Donate

The Value of Modesty

Is modesty a lost virtue? Can it be regained?
By Wayne Jackson | Christian Courier

No narration available

Louis L’Amour was a premier novelist. His fascinating stories of the old west have been bestsellers.

L’Amour had a vast personal library dealing with American frontier lore. He was meticulous in producing works that are fastidiously accurate in terms of the culture of the 1800s.

Some years ago a national magazine published an article by L’Amour that addressed how women were viewed in the Old West. He observed that almost uniformly, they were treated with great respect even by the roughest of men.

He noted that, as a rule, females could travel alone hundreds of miles by stagecoach and feel quite secure, because men regarded them so highly and were extremely protective of the fairer sex.

Those days are gone and have been for quite a while.

Now, a woman can hardly walk unescorted down a crowded street without being verbally assaulted or in some fashion sexually harassed. Most men in large cities don’t want their wives driving alone at night.

One recent author believes she knows, at least in part, one cause for this dramatic shift in attitude toward women. She says it involves the “loss of modesty.”

Modesty Abandoned

Wendy Shalit, a young Jewish writer, created a considerable stir in the media with the publication of her book, A Return to Modesty: Discovering the Lost Virtue.

This volume has been hailed by some as a work that will “change society.” Others — especially feminists — vehemently denounce it. Some are even suggesting it should be banned. Libertines are always vocal against censorship except when their own ox is being gored.

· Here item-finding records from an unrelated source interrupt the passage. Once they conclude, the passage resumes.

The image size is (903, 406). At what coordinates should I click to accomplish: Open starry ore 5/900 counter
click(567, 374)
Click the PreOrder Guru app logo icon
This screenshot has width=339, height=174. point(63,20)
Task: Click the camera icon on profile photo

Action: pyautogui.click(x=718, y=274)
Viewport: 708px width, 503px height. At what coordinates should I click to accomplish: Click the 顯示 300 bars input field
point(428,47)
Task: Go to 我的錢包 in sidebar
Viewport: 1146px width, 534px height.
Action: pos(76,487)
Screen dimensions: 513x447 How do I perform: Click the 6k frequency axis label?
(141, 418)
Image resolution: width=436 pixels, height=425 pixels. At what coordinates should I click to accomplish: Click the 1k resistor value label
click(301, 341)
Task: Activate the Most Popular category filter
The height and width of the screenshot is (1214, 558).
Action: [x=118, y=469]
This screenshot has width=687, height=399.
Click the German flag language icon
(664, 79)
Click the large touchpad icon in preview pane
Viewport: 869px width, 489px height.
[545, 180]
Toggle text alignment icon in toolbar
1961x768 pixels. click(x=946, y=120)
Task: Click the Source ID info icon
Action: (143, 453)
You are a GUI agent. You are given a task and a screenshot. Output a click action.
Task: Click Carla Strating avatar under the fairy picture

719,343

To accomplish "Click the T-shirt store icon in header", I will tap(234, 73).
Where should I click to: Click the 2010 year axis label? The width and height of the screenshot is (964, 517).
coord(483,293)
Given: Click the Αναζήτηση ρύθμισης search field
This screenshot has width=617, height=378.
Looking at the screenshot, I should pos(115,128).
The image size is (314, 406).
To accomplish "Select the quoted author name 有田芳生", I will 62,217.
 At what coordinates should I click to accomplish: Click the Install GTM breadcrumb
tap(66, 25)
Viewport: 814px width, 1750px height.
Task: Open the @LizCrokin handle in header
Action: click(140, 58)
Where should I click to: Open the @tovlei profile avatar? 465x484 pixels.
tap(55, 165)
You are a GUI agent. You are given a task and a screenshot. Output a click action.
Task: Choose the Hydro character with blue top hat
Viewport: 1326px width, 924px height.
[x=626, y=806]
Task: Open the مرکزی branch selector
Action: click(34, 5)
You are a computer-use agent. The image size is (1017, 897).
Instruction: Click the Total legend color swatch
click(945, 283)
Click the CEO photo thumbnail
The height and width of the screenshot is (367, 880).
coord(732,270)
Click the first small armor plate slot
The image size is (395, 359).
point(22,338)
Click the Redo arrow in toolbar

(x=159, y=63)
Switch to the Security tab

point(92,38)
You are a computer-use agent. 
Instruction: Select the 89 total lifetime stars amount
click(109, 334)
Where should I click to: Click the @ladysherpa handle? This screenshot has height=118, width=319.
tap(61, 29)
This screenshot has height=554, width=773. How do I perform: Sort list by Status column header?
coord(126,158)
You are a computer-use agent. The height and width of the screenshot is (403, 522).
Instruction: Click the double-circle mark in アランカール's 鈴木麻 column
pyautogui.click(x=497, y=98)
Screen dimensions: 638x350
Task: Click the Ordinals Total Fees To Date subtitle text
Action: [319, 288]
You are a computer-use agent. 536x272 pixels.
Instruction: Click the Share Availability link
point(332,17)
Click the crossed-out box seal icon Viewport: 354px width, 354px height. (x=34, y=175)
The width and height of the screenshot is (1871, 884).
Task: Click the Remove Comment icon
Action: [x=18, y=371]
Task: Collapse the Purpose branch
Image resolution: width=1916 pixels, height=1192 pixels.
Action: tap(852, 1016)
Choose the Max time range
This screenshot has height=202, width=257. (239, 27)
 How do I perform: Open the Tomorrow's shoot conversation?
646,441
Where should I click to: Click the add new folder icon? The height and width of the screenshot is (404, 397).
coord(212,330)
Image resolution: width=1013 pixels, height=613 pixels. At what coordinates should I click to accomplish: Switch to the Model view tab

Ms. Shalit says that her initial exposure to our grossly immodest culture commenced when she was in the fourth grade. She was introduced to a “sex education” course, from which her parents presently removed her. She argues that such classes should be completely abolished because they erode one’s natural sense of modesty.

She contends that modesty is an innate, psychological barrier which protects youngsters as their personalities are developing.

Later, as a student at Williams College in Massachusetts, Shalit was appalled by coed restrooms and other on-campus, sex-related problems. She wrote a piece about these practices that was eventually published in Reader’s Digest.

The thesis of A Return to Modesty is that the so-called “sexual revolution” has robbed society of many of its most valuable virtues—for one thing, a sense of self-worth.

She contends that the breakdown of modesty among young girls has led to an exploding level of promiscuity. Every single study of this moral degeneracy has revealed that “low self-esteem is correlated with early intercourse for girls.”

Shalit argues that the modern loss of modesty has spawned a host of serious problems that have robbed women of genuine happiness. She cites early feminists, like Simone de Beauvior, who believed that if women abandoned their natural instincts toward modesty, devastating consequences would eventually result.

The author unhesitatingly charges that modern feminists, together with women’s magazines, and the so-called “mental health industry,” have contributed to the numerous difficulties women now are encountering.

She cites, for example, feminists like Naomi Wolf, who has suggested that there is a “shadow slut” lurking somewhere in every woman’s personality just waiting to be liberated.

Ms. Shalit contends that modesty is not a disease of which women need to be cured! “It’s high time sexual modesty came out of the closet,” she writes. “Not only can you not get AIDS from it, not only is it morally right, but ... modesty is really much more exciting than promiscuity.”

A Return to Modesty is a valuable resource for analyzing the decline of the feminine mystique in modern society.

My own conviction is this. If many women would learn to be women again, instead of trying to emulate the conduct of crude and profane men; if they would learn to speak, dress, and act like ladies again, instead of portraying the image of foul-mouthed, street-corner prostitutes; if they would return to the biblical norm of femininity, whole new vistas would open to them, which they would discover as wonderful, exciting, and fulfilling.

Modern immodesty has not liberated women. Rather, it has enslaved them to lifestyles that have only degraded them and marred the glorious image their Creator intended them to enjoy.